As an exercise in exact copying, transcribe the lines below from the one holding "Viewport: 583px width, 535px" through the last, with both ends included and pictures left out.

Data excerpts:
◆ ◆ ◆

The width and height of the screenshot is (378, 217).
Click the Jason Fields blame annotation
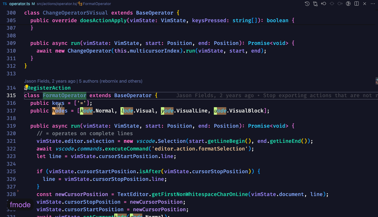tap(37, 81)

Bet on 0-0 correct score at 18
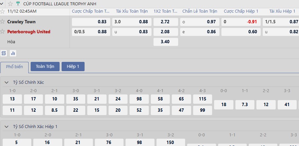point(224,104)
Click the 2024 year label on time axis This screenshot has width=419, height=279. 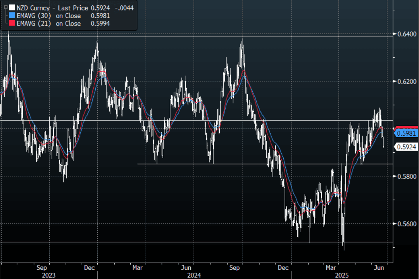(x=194, y=275)
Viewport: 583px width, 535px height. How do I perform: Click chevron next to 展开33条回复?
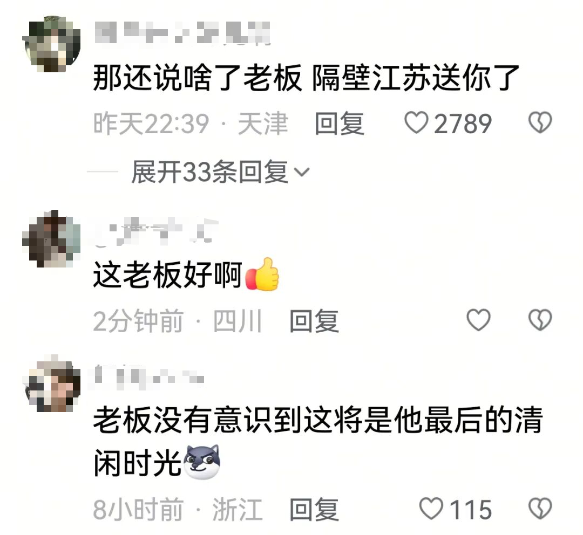[302, 173]
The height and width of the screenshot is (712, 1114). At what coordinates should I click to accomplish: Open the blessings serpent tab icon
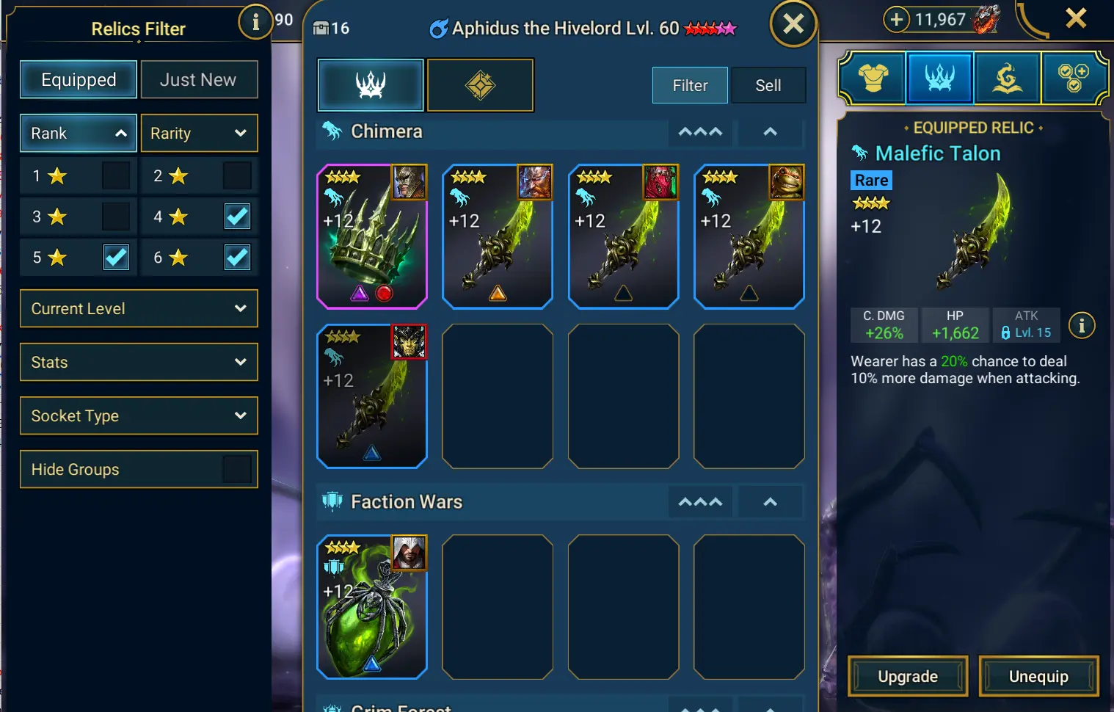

◆ ◆ ◆

Response area →
Viewport: 583px width, 535px height. How do I perform: Click chevron next to 展开33条回复?
[302, 173]
The height and width of the screenshot is (712, 1114). At what coordinates should I click to accomplish: Open the blessings serpent tab icon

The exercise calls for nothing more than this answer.